Amos Talks Packers D and Penn State Adversity

Packers Safety Amos' Hard Work Has Paid Off

Bill Michaels
September 15, 2019 - 11:36 am

To the Packers safety, Adrian Amos, adapting to a new system seems to be old hat. When I asked him if he likes to be used everywhere, he reminded me, “I like being used in multiple roles.  That’s what I was used to in college (Penn State). I played nickel, dime, safety, corner.”  Amos went on to say, “I like that.  It keeps me on my toes, it keeps me in my play book."

After we discussed the absorption of Packers D Coordinator Mike Pettine’s playbook we then stepped back to a time when heavier decisions had to be made in Amos’ life.  You see Adrian attended Penn State when the world descended on Happy Valley during a very dark time.  The mere mention of the word “Sandusky” makes Amos shake his head, “That was a crazy time.  First when it hit us, we (the players on the team) were finding stuff out just like everybody else was, on TV.”

When the Pandora’s Box was opened and the ugliness fell out for the world to see, Amos had to ask his teammates, “Who is this guy, I’ve never seen him.”  As the world watched and listened and read the reports, that is the same way many of those who then played for Joe Paterno found out about the dark side of an ugly and enabling friendship between a beloved head coach and a predator.

I asked Amos if he had ever watched the movie Paterno.  “Oh yeah”, Amos said, “And 95% of it was dead on.”  “When Jo Pa came in to give us the locker room speech and tell us he was stepping down, that was unreal.  That was dead on in the movie.”

“We felt bad because we were all being lumped in with all that bad Penn State stuff”, Amos remembered, “But this was serious stuff and it just hit you in your gut, ya know.”
After Paterno stepped down, there were rumors of the football program receiving the death penalty by the NCAA.  At the very least, the players aspirations of playing for any type of championship went out of the window.

“The next summer came and we got the sanctions and we had a chance to leave.  Me and some other guys had to look at some other schools ya know.
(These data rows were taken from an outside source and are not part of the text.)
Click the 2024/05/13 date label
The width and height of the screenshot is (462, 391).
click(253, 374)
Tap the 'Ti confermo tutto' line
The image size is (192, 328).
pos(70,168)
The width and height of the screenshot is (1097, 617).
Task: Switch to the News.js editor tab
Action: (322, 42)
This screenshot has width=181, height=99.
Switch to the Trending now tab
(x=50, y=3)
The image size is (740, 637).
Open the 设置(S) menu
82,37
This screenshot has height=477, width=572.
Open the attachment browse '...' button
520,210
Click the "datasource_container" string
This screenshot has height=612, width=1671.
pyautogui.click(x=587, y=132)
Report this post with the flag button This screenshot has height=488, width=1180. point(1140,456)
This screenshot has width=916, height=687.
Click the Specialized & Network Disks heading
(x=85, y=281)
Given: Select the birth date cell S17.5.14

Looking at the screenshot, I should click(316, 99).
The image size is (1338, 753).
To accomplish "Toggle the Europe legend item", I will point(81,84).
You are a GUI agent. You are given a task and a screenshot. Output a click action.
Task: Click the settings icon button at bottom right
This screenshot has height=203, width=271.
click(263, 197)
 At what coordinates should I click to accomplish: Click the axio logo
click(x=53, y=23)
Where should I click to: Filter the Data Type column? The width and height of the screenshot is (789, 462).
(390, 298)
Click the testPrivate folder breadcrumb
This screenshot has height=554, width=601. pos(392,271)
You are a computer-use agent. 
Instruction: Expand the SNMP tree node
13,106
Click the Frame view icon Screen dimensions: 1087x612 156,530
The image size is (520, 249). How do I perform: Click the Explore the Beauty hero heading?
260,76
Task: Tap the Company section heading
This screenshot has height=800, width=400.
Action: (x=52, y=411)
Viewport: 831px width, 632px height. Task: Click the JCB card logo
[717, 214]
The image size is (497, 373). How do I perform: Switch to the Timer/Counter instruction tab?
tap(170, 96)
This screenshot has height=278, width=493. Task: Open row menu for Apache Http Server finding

We ended up staying.”

No hope of a championship, your coach steps down, the program is in disarray, the world is now looking down on Penn State University……so what did you take away from that experience?

Amos looked at me for a moment, bit his lip and then let out, “That was my most favorite thing.  We were closer as a team because it felt like us against the world really.  We still finished 8-4 despite 11 starters transferring.”  “It’s a lot of bad memories for me but it’s also a lot of great memories for me because me and some guys just went out and played ball for the love of the game.  We played for pride and we played for the guy next to us.”

Amos said that he felt that he became a better player, but more so, a better person because of the choices he made.
“What it taught me was that I had to make a name for myself despite adversity.  We all had to work harder”, and then Amos paused before saying, “I guess that’s what I learned because I’m lucky enough to sit here today to say that it paid off for me.”

Amos, while he admits that he’s still understanding all of his new Packers teammates around him, he loves it in Green Bay because he feels like they have something special, “The guys, the coaches, the fans… I can’t wait to run out of that tunnel as a good guy for once (as opposed to being a visiting Chicago Bear), it’s the dream of a lifetime and I can’t wait."

From the adversity of Jerry Sandusky and the Penn State Football program to the hallowed ground of Lambeau Field, Amos’ character has stood strong.